The intensely heavy, involved subjects are divided into 59 chapters narrated by different voices: Human: Black, Shekure, Olive, Stork etc…Things: a tree,a coin. Animals: a dog,a horse. Unseen Spirits: a corpse, Death and Satan, Colour: crimson. The story thread is handed from one to the other voices, in a richly described, slow-paced novel. It’s fiction with a genuine historical background. Pamuk, throughout the novel, constantly and masterfully flows from fact to fiction. It’s a magical tale, reminiscent of The Thousand And One Nights, but with philosophical ideas about Art and the study of Islamic Illustration.

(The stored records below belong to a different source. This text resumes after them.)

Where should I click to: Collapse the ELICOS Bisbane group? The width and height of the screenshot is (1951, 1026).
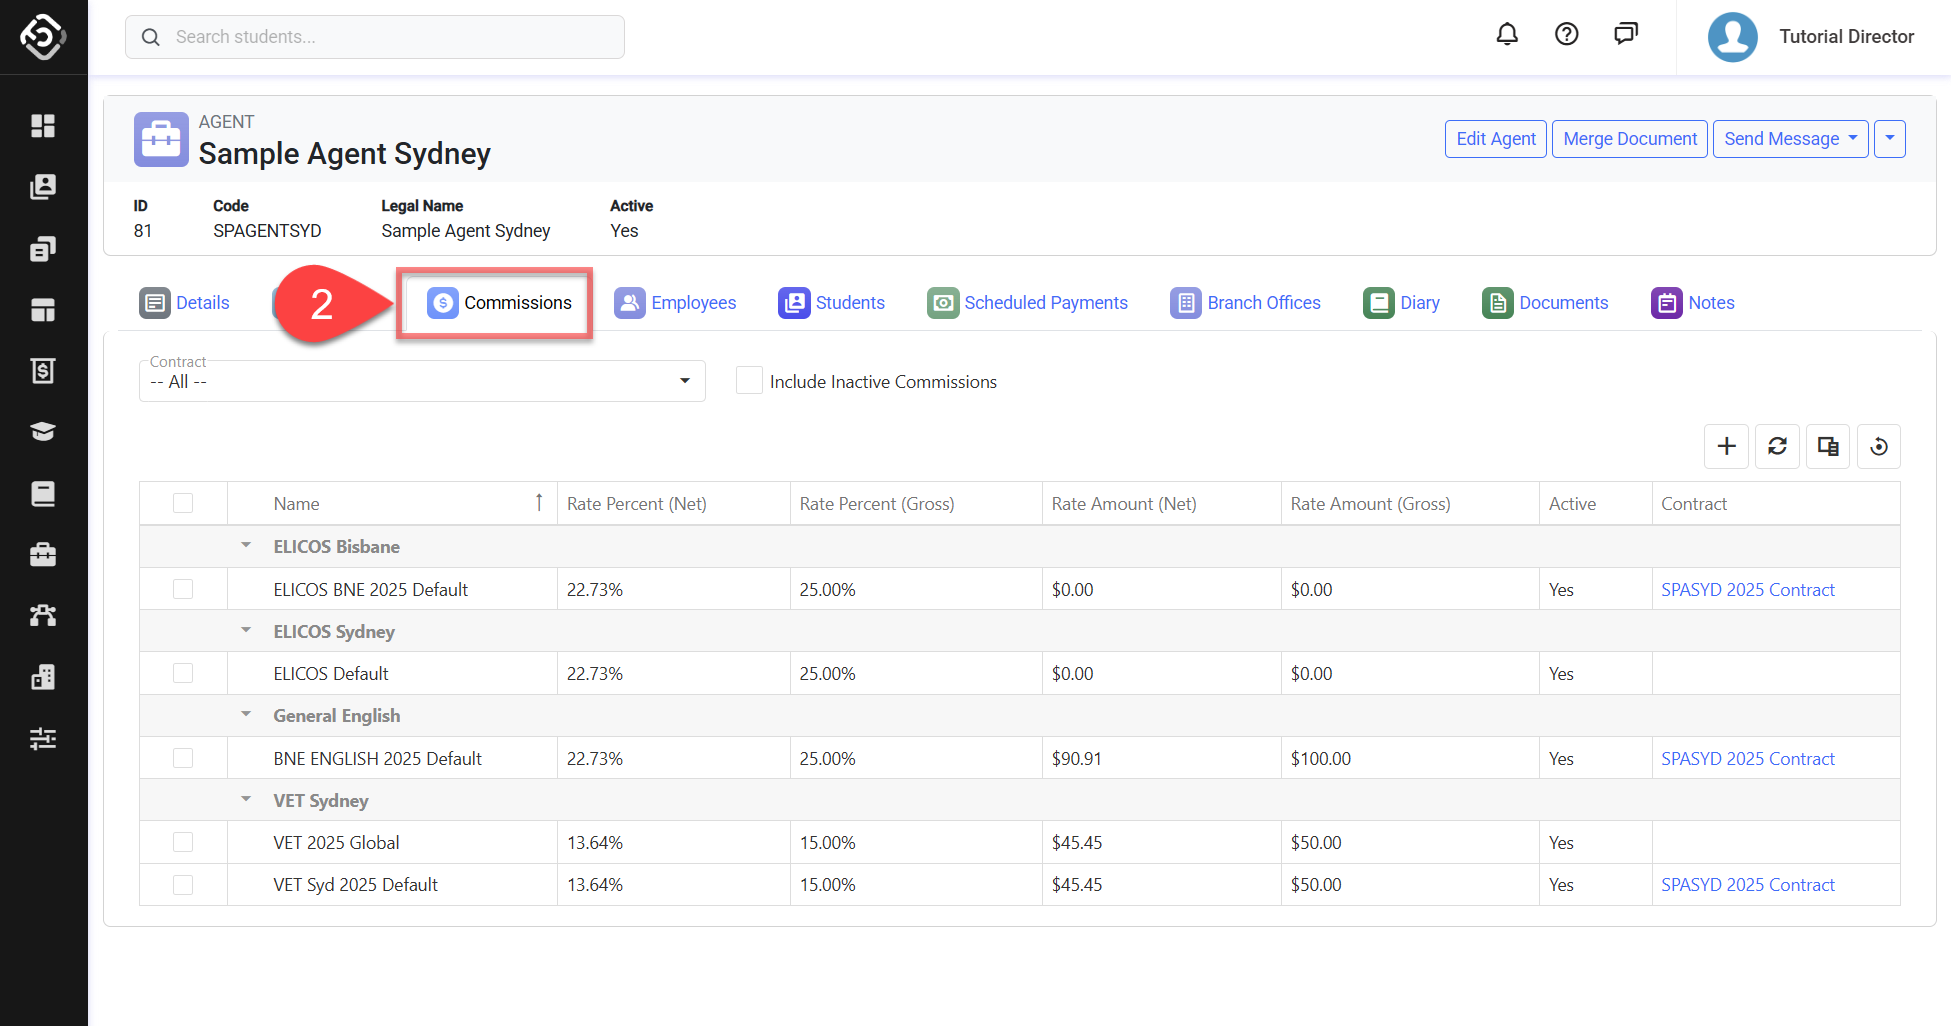(246, 546)
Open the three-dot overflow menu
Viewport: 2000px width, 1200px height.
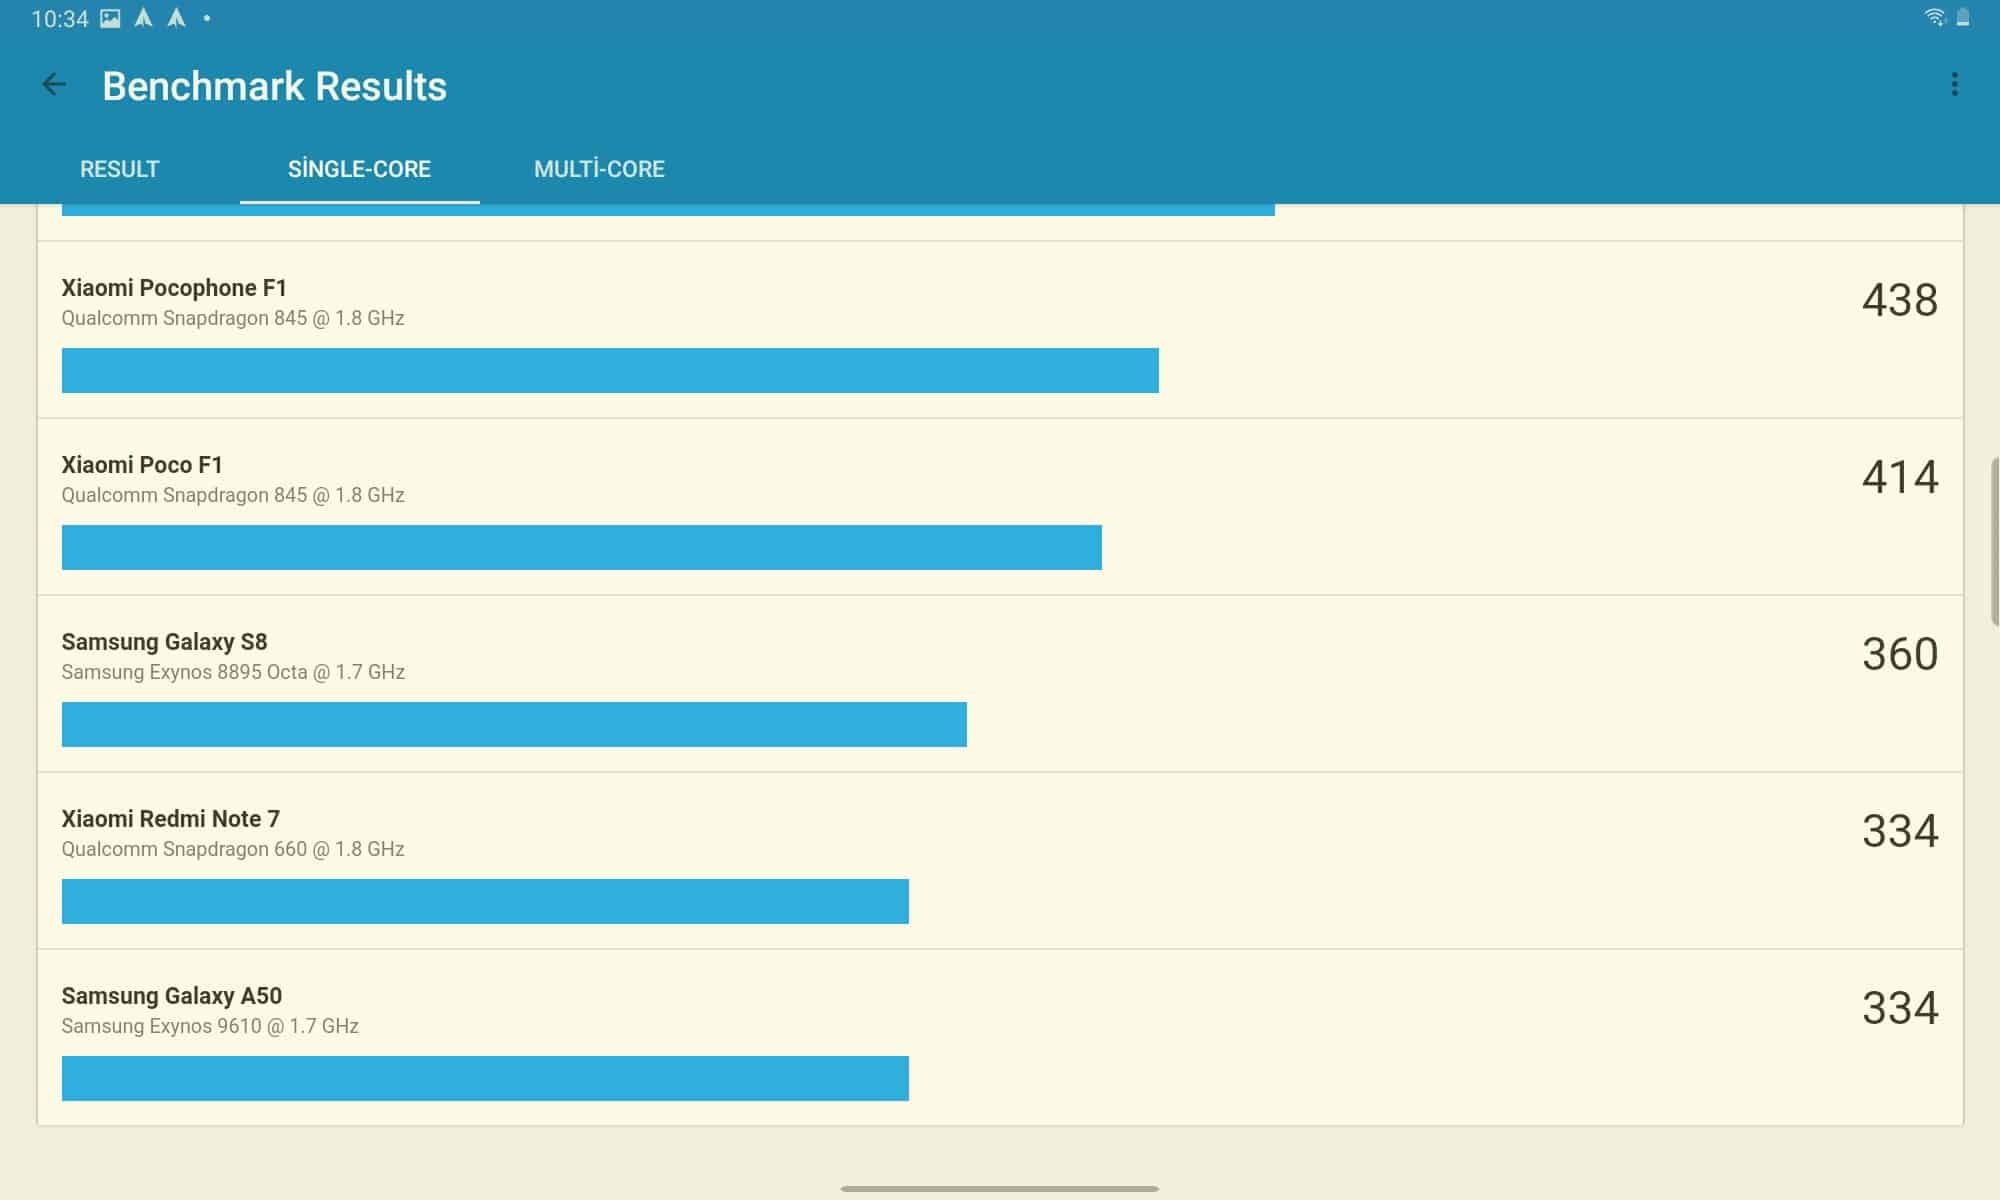click(x=1954, y=85)
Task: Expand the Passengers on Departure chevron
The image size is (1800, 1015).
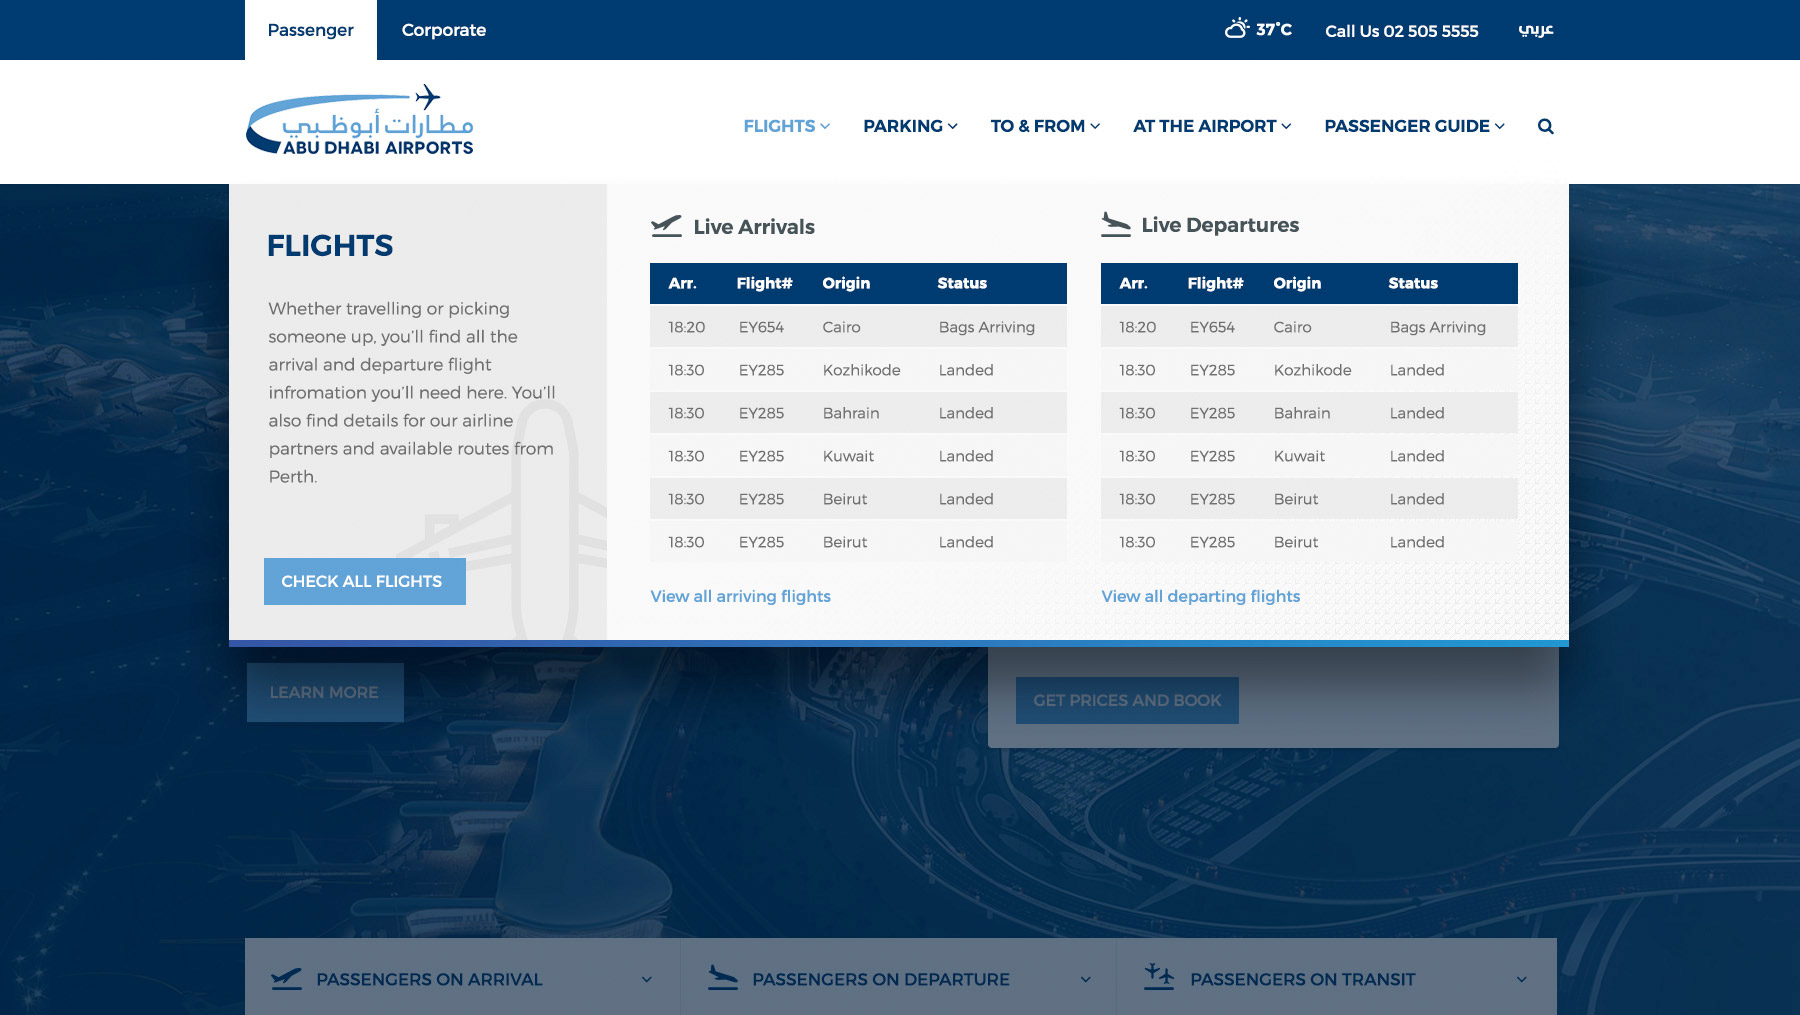Action: pyautogui.click(x=1085, y=980)
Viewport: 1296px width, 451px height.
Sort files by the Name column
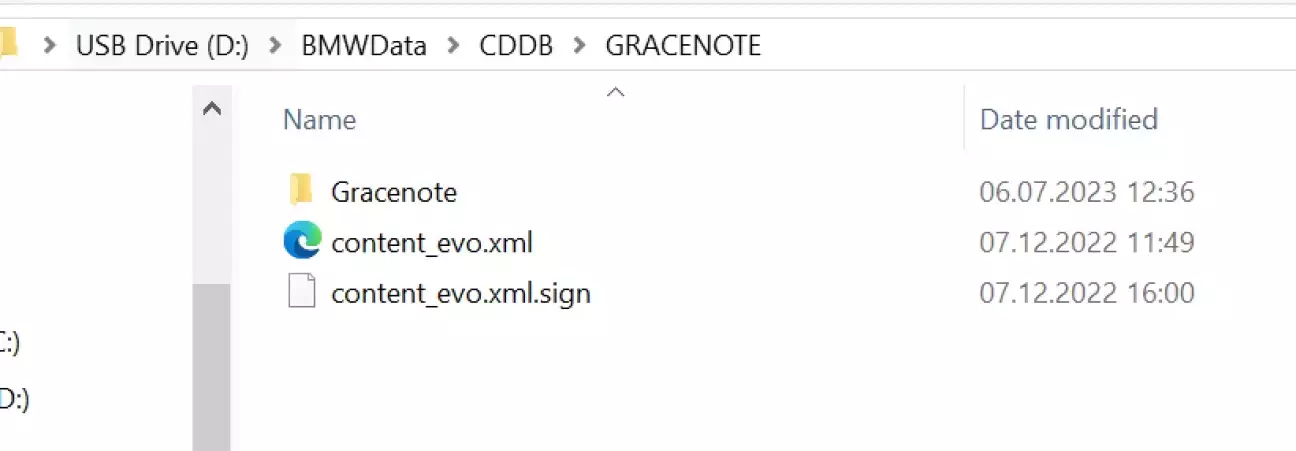click(x=320, y=120)
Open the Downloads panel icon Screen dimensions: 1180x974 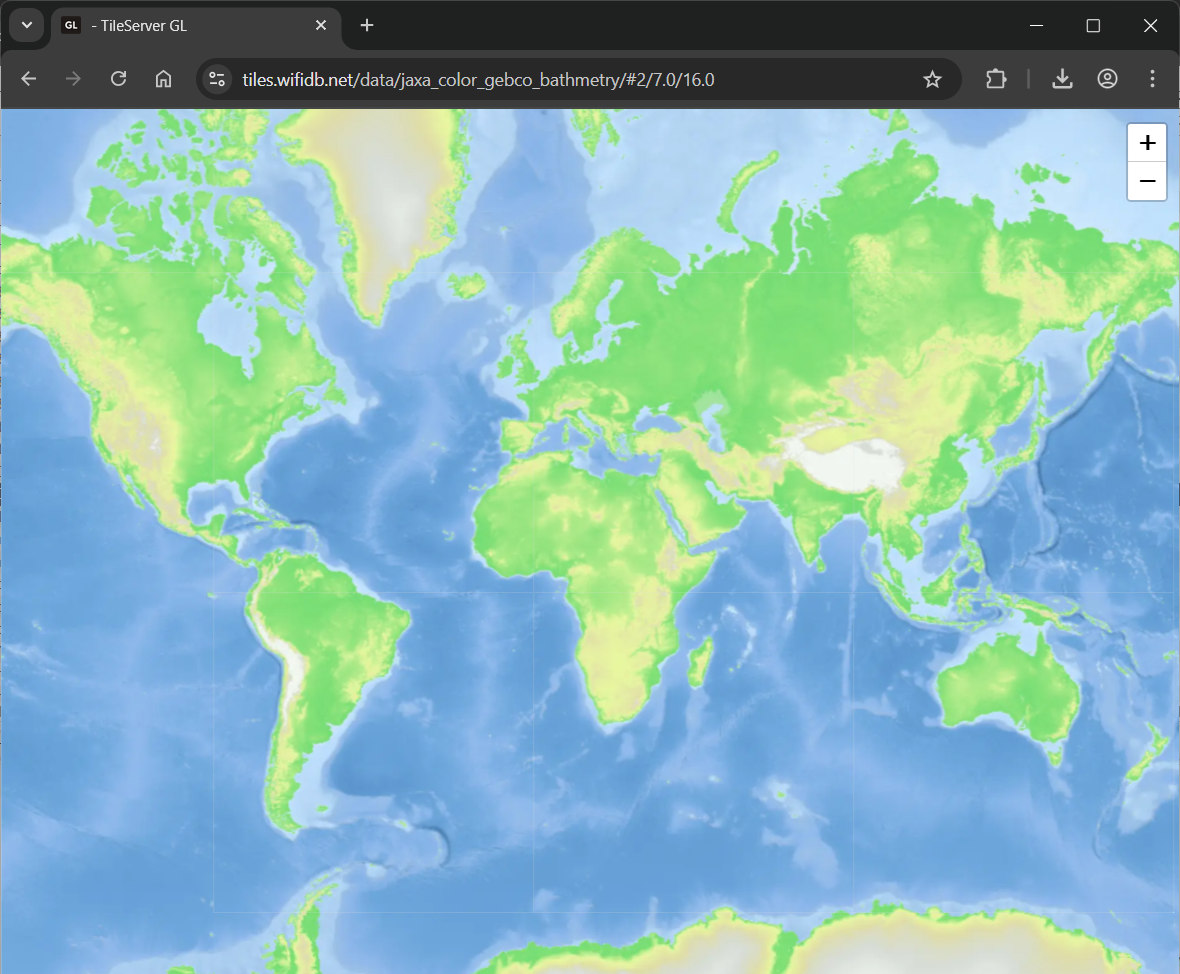point(1062,79)
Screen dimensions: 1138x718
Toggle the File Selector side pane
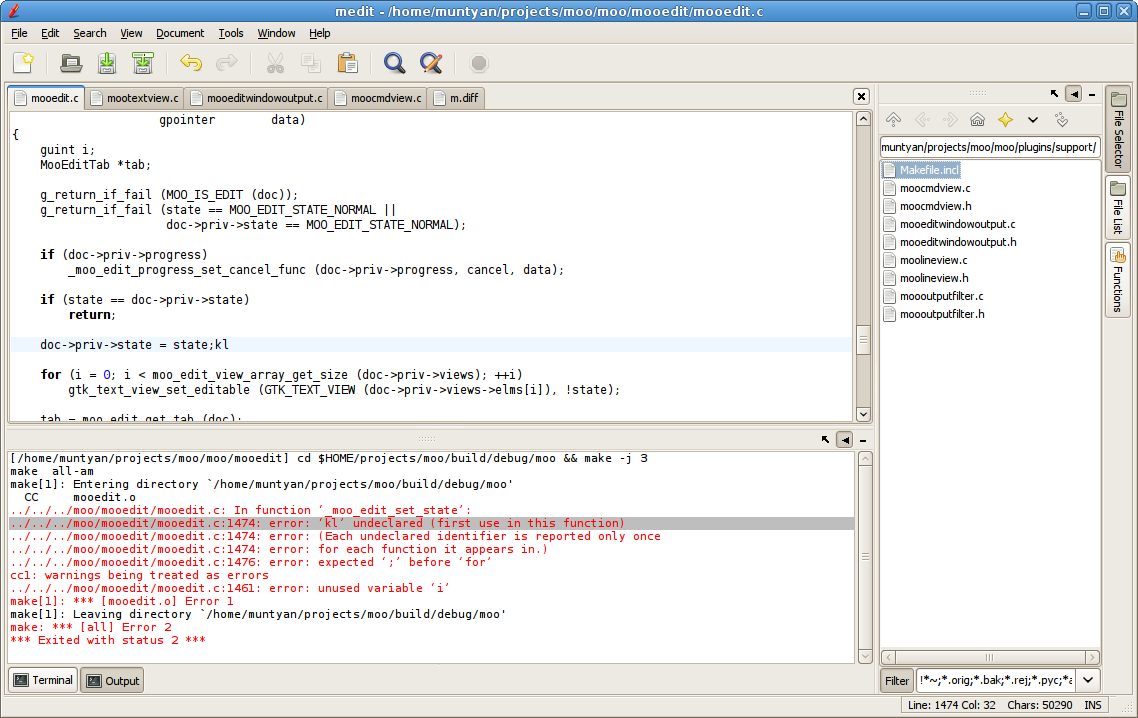[1117, 130]
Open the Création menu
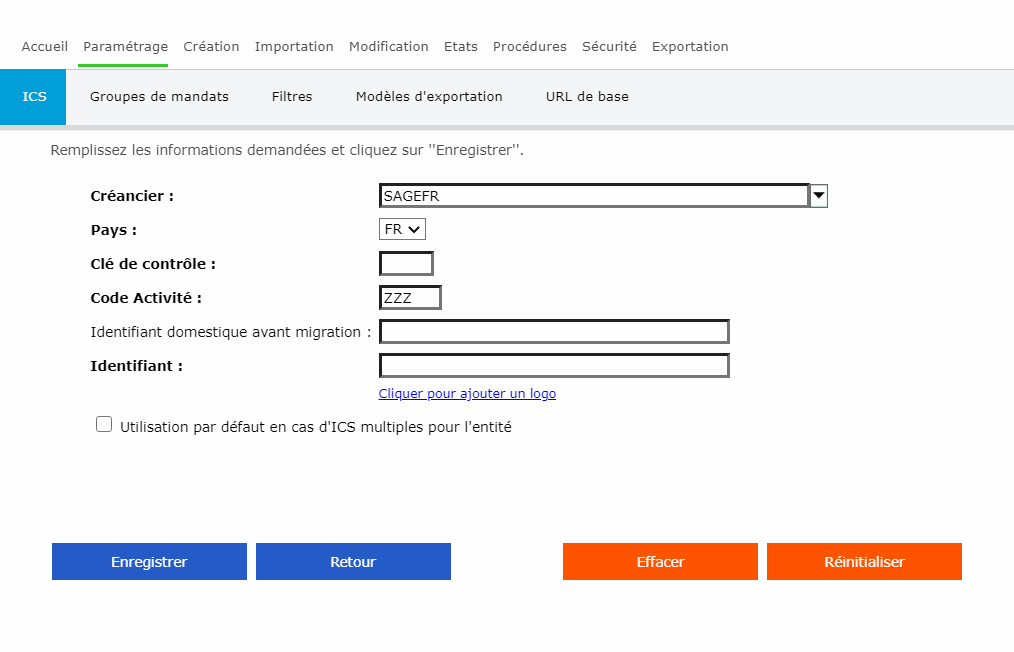This screenshot has height=652, width=1014. [x=211, y=47]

It took Pamuk six years to write My Name Is Red. He did intense research, which he said he thoroughly enjoyed. He was helped by well-preserved Ottoman records, and especially the records of the governor of Istanbul, which were well kept and published.

The first dramatic chapter of the book: “I am a corpse” sets the tone of one of the main themes of the story, the others being, religion,power, wedlock and the half-convincing romance between the two main characters, the non-charismatic Shekure, and the helplessly wandering Black,( the love story forms an integral part of the plot and the murder, and helps to break the density of the novel ). Also the very important and interesting extensive pedantic debates and views amongst the miniaturists, about how Art can be genuine and pure, the tie between God and the artist, and how the own style in Art, according to some master miniaturists, is wrong because the artist fails to paint the world as God sees it.

The very gifted miniaturists, like the Persian master Bihzad and the Ottoman master Osman and others, inflicted blindness upon themselves with a sharp needle for various reasons, in order to keep for ever in their memory the vision of God’s world, as Allah first saw it, freshly created. Or because they do not wish to be able to see anything after looking at the “Book of Kings”. Or to avoid being forced to fulfil orders received from the new masters of Herat to paint in a different style from the one they are accustomed to.

Art is noticeably the author’s subject of predilection. Pamuk who originally wanted to become a painter before deciding to dedicate his life to writing, is showing his artistic talent in his minute, colourful and vivid picture-like descriptions of Istanbul in late 16th century Ottoman era. The minutely detailed descriptions are made to look like a stroke of a paint brush. The same scenes are revisited by the writer in order to bring a new special effect.

Pamuk said: “Beginning at the age of six, I’ve always thought that I would be a painter. When I was a kid I used to copy the Ottoman miniature that I came across in books. Later, I was influenced by western painting and stopped painting when I was twenty when I began writing fiction.”

The “Red” in the title of the novel, to which Pamuk has dedicated a whole chapter, called “I am red”, evokes the colour red used in paintings and how apprentices applied it with their refined brushes to paper, and how it was also used to decorate walls and beautiful carpets. Red is also the colour of blood shed in battles. In fact, according to the author, red can be found everywhere.

Pamuk wrote: “My Name Is Red, is the novel that perplexes my mother: She always tells me that she cannot understand how I wrote it…There is nothing in any of my other novels that surprises her; she knows that I drew upon the stuff of my own life. But in My Name Is Red there is an aspect that she cannot connect with this son she knows so well, this son about whom she is certain that she knows everything…This must, in my view, be the greatest compliment any writer can hear: to hear from his mother that his books are wiser than he is…Because as I write these words at the age of 54 in April 2007, I know that my life has long since passed its midpoint, but, having written for thirty-two years now, I believe that I am at the midpoint of my career. I must have another thirty-two years in which to write more books, and to surprise my mother and other readers at least one more time.”